The most immediate and most consistently underestimated lever in this competitive dynamic is visa policy. Global Market Insights identifies visa complications and travel restrictions as a recurring, documented deterrent to international exhibition participation, not a theoretical concern, but a practical reason why qualified buyers skip shows and why certain markets find their exhibition calendars structurally constrained regardless of venue quality. The United Arab Emirates has moved with clarity on this front. Following its introduction of a dedicated event visa category covering conferences, exhibitions, festivals, and formal gatherings, the UAE government, responding to arrival headwinds from European and North American markets in early 2026, further accelerated its e-visa rollout, launched airline incentive programmes to restore routes, and deployed event tourism calendars as demand-generation instruments, as reported by Travel and Tour World. Saudi Arabia, meanwhile, extended its e-visa regime to a broader range of nationalities and maintained its 96-hour stopover visa mechanism, a tool, as Mordor Intelligence documents, specifically designed to convert transit traffic into short-stay business delegates who attend events, hold meetings, and return home with commercial relationships. Visa policy, designed and deployed with intention, is not an administrative function. It is a demand generation strategy.

→ UAE: dedicated event visa category; e-visa fast-tracked following early-2026 arrival declines. Saudi Arabia: expanded e-visa regime and 96-hour stopover visa as a business events tool.

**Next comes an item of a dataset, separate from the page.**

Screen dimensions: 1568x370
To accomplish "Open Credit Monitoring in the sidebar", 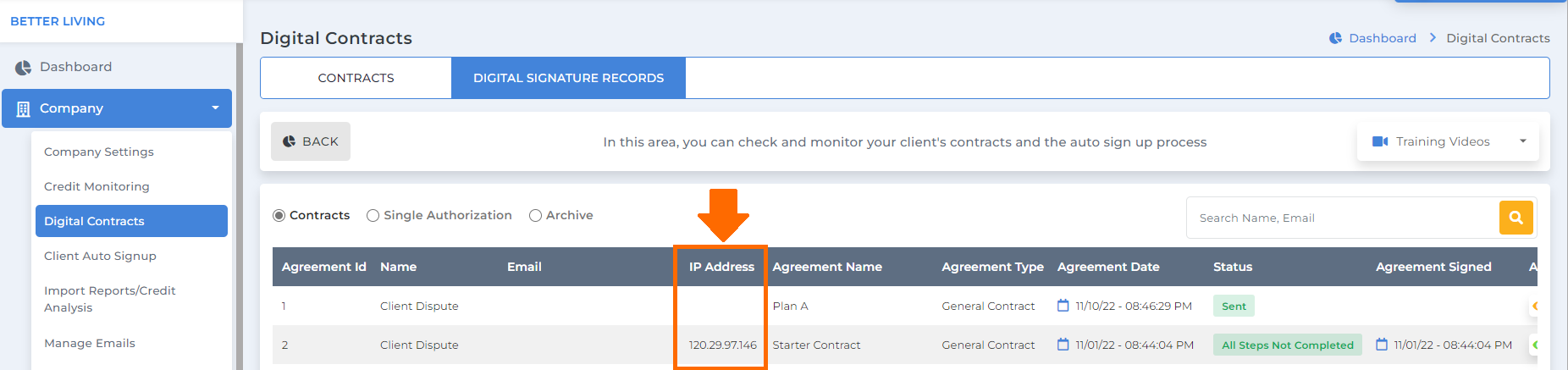I will click(97, 186).
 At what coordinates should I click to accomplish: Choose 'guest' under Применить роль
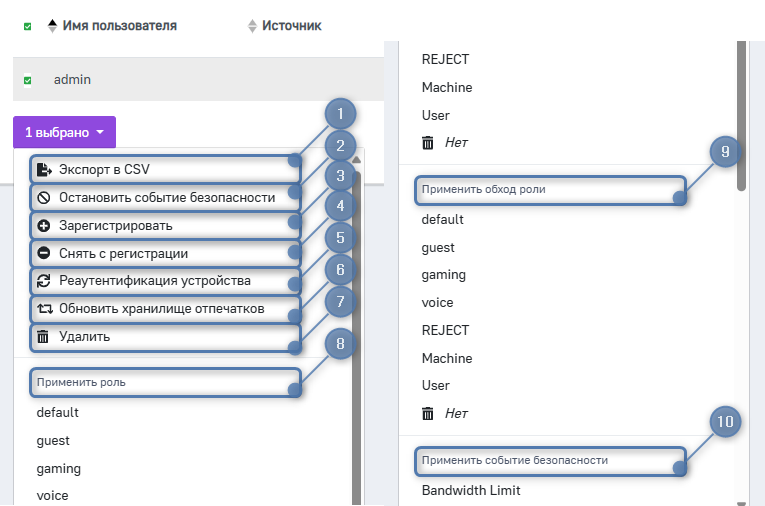pos(53,440)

Government subsidy frameworks represent the second structural dimension where competitive asymmetry has become most pronounced. RX Global’s published industry data confirms that in 2024, 237 RX-managed events worldwide were approved for Chinese government support, enabling Chinese companies to participate in overseas trade shows at subsidised stand costs of between 70 and 100 percent. In early 2026, China Briefing, citing a joint notice from China’s Ministry of Finance and State Taxation Administration, reported that import tax incentive packages explicitly covering international trade exhibitions were extended through the end of the 15th Five-Year Plan period in 2030, effective January 2026. A competitor from a non-subsidised market standing on the floor of the same international trade show is not competing against another commercial exhibitor. They are competing against a national export strategy expressed through exhibition attendance. The Gulf mirrors this logic domestically. Vision 2030 sector reporting confirms that Saudi Arabia’s 588 million SAR incentive programme, approximately USD 156 million, has moved from announcement to operational deployment in 2026, with measurable rotation of international organiser interest toward Riyadh. KPMG’s Hong Kong Budget Summary 2026–27 documents the Hong Kong government’s allocation of HKD 100 million specifically to attract international large-scale exhibitions of new thematic categories, alongside preferential tax packages carrying rates as low as 5 percent for targeted industries. These are not marketing budgets. They are industrial policy instruments.

→ China: 70–100% government subsidy on overseas stand costs across 237 events (2024); exhibition tax incentives extended through Dec 2030. Saudi Arabia: 588M SAR (~USD 156M). Hong Kong: HKD 100M fund + 5% preferential tax rate.

Infrastructure investment follows subsidy commitment, and the compounding effect of both produces a competitive repositioning that operates across years rather than event cycles. Mordor Intelligence documents Dubai’s USD 2.7 billion expansion of Expo City’s exhibition complex, advancing toward phased completion by 2031, alongside parallel venue development programmes in Beijing and Riyadh that are increasing gross floor area and reducing per-square-meter costs. These investments make it commercially rational, not merely aspirationally attractive for global organisers to shift rotation schedules away from historically congested Western exhibition centers. Business Research Insights notes that India’s total exhibition area of approximately 7.3 million square meters remains around 5 percent of China’s comparable space, a figure that is now characterised as an investment opportunity rather than a permanent limitation. The India International Convention and Expo Centre is operational, and the country’s exhibition sector is forecast by EXPOSALE, drawing on UFI data, to grow at 10 percent annually in 2026. Global Market Insights points to the TFWA Asia Pacific Exhibition and Conference at Marina Bay Sands in May 2026 as emblematic of how thoroughly the region has institutionalised the conditions, infrastructure, access, and state support that make it the preferred default for global organisers evaluating rotational schedules.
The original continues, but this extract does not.